Data for processing:
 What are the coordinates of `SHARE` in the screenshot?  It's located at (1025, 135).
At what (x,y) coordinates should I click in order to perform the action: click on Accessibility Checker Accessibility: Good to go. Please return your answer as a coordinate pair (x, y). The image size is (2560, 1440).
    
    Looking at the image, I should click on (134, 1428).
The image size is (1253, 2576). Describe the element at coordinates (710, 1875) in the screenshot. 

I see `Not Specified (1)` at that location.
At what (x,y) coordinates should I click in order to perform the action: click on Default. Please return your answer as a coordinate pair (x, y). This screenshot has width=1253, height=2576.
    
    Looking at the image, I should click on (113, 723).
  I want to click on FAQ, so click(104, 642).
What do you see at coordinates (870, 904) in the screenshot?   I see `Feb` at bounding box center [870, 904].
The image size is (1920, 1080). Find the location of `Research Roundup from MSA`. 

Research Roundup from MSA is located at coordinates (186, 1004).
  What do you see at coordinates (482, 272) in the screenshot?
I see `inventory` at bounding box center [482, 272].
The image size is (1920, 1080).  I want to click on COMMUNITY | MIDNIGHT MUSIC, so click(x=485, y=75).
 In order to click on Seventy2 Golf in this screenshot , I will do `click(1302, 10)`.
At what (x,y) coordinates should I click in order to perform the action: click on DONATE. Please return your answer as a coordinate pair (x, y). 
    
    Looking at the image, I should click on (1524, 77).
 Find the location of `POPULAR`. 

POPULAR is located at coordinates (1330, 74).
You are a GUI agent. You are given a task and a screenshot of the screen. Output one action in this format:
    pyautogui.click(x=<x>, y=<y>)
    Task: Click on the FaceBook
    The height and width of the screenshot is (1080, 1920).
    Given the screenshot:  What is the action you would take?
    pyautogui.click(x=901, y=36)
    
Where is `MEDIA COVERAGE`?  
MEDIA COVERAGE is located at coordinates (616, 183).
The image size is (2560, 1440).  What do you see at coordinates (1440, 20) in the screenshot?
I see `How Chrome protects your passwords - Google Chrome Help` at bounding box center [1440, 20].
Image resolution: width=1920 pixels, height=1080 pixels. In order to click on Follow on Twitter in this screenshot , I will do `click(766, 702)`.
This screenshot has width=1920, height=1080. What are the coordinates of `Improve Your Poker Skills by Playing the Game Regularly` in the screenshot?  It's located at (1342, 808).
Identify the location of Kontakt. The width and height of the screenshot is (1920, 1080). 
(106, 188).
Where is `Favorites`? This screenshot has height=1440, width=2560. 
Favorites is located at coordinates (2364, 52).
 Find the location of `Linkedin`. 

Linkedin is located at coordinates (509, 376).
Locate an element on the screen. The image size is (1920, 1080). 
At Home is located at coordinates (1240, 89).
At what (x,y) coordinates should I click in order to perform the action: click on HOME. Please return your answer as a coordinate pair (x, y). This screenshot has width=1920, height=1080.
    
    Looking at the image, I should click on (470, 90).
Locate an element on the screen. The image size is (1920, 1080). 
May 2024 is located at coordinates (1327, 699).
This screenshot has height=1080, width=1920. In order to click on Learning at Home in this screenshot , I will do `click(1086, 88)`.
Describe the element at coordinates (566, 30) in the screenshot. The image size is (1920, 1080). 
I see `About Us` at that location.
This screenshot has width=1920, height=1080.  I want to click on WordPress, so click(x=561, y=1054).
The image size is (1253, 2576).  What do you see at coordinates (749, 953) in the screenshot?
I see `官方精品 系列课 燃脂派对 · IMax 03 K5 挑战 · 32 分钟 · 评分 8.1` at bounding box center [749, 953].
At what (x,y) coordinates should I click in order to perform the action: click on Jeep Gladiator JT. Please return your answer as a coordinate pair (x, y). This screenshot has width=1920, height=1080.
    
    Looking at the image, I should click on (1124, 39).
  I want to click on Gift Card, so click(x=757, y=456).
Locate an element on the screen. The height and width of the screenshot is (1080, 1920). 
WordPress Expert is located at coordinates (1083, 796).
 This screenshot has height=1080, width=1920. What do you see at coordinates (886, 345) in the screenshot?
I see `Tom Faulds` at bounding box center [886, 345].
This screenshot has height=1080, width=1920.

Direction: Copy all of the records above, word for word.

Output:
 What are the coordinates of `SHARE` in the screenshot?  It's located at (1025, 135).
At what (x,y) coordinates should I click in order to perform the action: click on Accessibility Checker Accessibility: Good to go. Please return your answer as a coordinate pair (x, y). The image size is (2560, 1440).
    
    Looking at the image, I should click on (134, 1428).
The image size is (1253, 2576). Describe the element at coordinates (710, 1875) in the screenshot. 

I see `Not Specified (1)` at that location.
At what (x,y) coordinates should I click in order to perform the action: click on Default. Please return your answer as a coordinate pair (x, y). This screenshot has width=1253, height=2576.
    
    Looking at the image, I should click on (113, 723).
  I want to click on FAQ, so click(104, 642).
What do you see at coordinates (870, 904) in the screenshot?   I see `Feb` at bounding box center [870, 904].
The image size is (1920, 1080). Find the location of `Research Roundup from MSA`. 

Research Roundup from MSA is located at coordinates (186, 1004).
  What do you see at coordinates (482, 272) in the screenshot?
I see `inventory` at bounding box center [482, 272].
The image size is (1920, 1080).  I want to click on COMMUNITY | MIDNIGHT MUSIC, so click(x=485, y=75).
 In order to click on Seventy2 Golf in this screenshot , I will do `click(1302, 10)`.
At what (x,y) coordinates should I click in order to perform the action: click on DONATE. Please return your answer as a coordinate pair (x, y). 
    
    Looking at the image, I should click on (1524, 77).
 Find the location of `POPULAR`. 

POPULAR is located at coordinates (1330, 74).
You are a GUI agent. You are given a task and a screenshot of the screen. Output one action in this format:
    pyautogui.click(x=<x>, y=<y>)
    Task: Click on the FaceBook
    The height and width of the screenshot is (1080, 1920).
    Given the screenshot:  What is the action you would take?
    pyautogui.click(x=901, y=36)
    
Where is `MEDIA COVERAGE`?  
MEDIA COVERAGE is located at coordinates (616, 183).
The image size is (2560, 1440).  What do you see at coordinates (1440, 20) in the screenshot?
I see `How Chrome protects your passwords - Google Chrome Help` at bounding box center [1440, 20].
Image resolution: width=1920 pixels, height=1080 pixels. In order to click on Follow on Twitter in this screenshot , I will do `click(766, 702)`.
This screenshot has width=1920, height=1080. What are the coordinates of `Improve Your Poker Skills by Playing the Game Regularly` in the screenshot?  It's located at (1342, 808).
Identify the location of Kontakt. The width and height of the screenshot is (1920, 1080). 
(106, 188).
Where is `Favorites`? This screenshot has height=1440, width=2560. 
Favorites is located at coordinates (2364, 52).
 Find the location of `Linkedin`. 

Linkedin is located at coordinates (509, 376).
Locate an element on the screen. The image size is (1920, 1080). 
At Home is located at coordinates (1240, 89).
At what (x,y) coordinates should I click in order to perform the action: click on HOME. Please return your answer as a coordinate pair (x, y). This screenshot has width=1920, height=1080.
    
    Looking at the image, I should click on (470, 90).
Locate an element on the screen. The image size is (1920, 1080). 
May 2024 is located at coordinates (1327, 699).
This screenshot has height=1080, width=1920. In order to click on Learning at Home in this screenshot , I will do `click(1086, 88)`.
Describe the element at coordinates (566, 30) in the screenshot. The image size is (1920, 1080). 
I see `About Us` at that location.
This screenshot has width=1920, height=1080.  I want to click on WordPress, so click(x=561, y=1054).
The image size is (1253, 2576).  What do you see at coordinates (749, 953) in the screenshot?
I see `官方精品 系列课 燃脂派对 · IMax 03 K5 挑战 · 32 分钟 · 评分 8.1` at bounding box center [749, 953].
At what (x,y) coordinates should I click in order to perform the action: click on Jeep Gladiator JT. Please return your answer as a coordinate pair (x, y). This screenshot has width=1920, height=1080.
    
    Looking at the image, I should click on (1124, 39).
  I want to click on Gift Card, so click(x=757, y=456).
Locate an element on the screen. The height and width of the screenshot is (1080, 1920). 
WordPress Expert is located at coordinates (1083, 796).
 This screenshot has height=1080, width=1920. What do you see at coordinates (886, 345) in the screenshot?
I see `Tom Faulds` at bounding box center [886, 345].
This screenshot has height=1080, width=1920.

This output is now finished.